O Prémio Camões, criado em 1989 por Portugal e pelo Brasil para distinguir um escritor cuja obra tenha contribuído para a projecção e reconhecimento da língua portuguesa, foi-lhe atribuído por unanimidade do júri reunido no Rio de Janeiro.

Integraram o júri desta 23.ª edição do prémio Rosa Maria Martelo (professora da Universidade do Porto), Abel Barros Baptista (professor da Universidade Nova de Lisboa), por Portugal, a escritora Edla Van Steen e o professor António Carlos Secchin, pelo Brasil e, em representação dos Países Africanos de Língua Oficial Portuguesa (PALOP) a professora Inocência Mata e a escritora Ana Paula Tavares.

No ano passado, o galardão distinguiu o poeta brasileiro Ferreira Gullar e nos anos anteriores foi entregue ao cabo-verdiano Arménio Vieira (2009), ao brasileiro João Ubaldo Ribeiro (2008) e ao português António Lobo Antunes (2007).

Miguel Torga foi o vencedor da primeira edição do prémio, em 1989.

"Inventividade e originalidade"

Para a escolha de Manuel António Pina como vencedor do Prémio Camões 2011 os jurados tiveram em conta a "inventividade e a originalidade" de sua obra, afirmou o membro brasileiro do júri António Carlos Secchin.

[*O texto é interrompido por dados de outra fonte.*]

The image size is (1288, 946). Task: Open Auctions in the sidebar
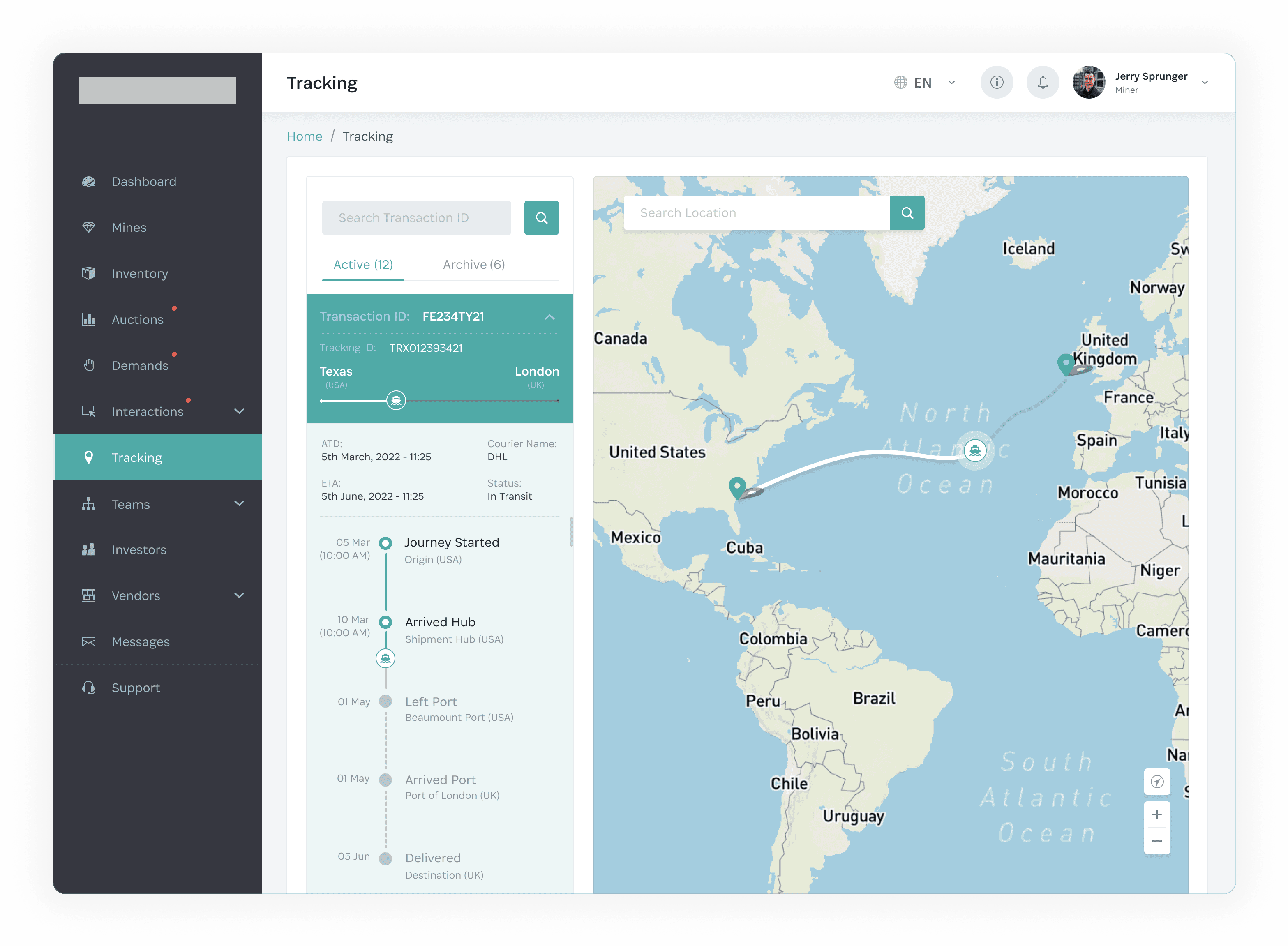pyautogui.click(x=137, y=320)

"Pina nos parece um escritor altamente qualificado nos diversos campos em que actua, em especial em suas poesias, para adultos e crianças, que possuem alto grau de inventividade e originalidade", opinou o jurado.

Secchin, que ao lado da escritora Edla Van Steen, representa o júri brasileiro, contou que a decisão foi tomada por "consenso", e que desde que o nome de Pina foi sugerido, tornou-se o preferido, sem necessidade de maiores disputas.

"Outros nomes foram citados, mas assim que o nome de Pina foi lançado, conseguiu uma aprovação geral", relata Secchin.

António Secchin explicou que para a decisão também foram considerados os trabalhos do autor noutras áreas da literatura, incluindo os seus textos como cronista, dramaturgo e romancista.

Secchin destacou ainda que os trabalhos do poeta português ainda não foram publicados no Brasil, o que espera venha a acontecer após o anúncio do prémio.

O representante brasileiro confessou que o facto de há três anos o prémio Camões não ser entregue a um autor português também foi levado em conta na hora da decisão. "Achávamos também que Portugal, que estava há vários anos sem receber o prémio, merecia a homenagem", admitiu.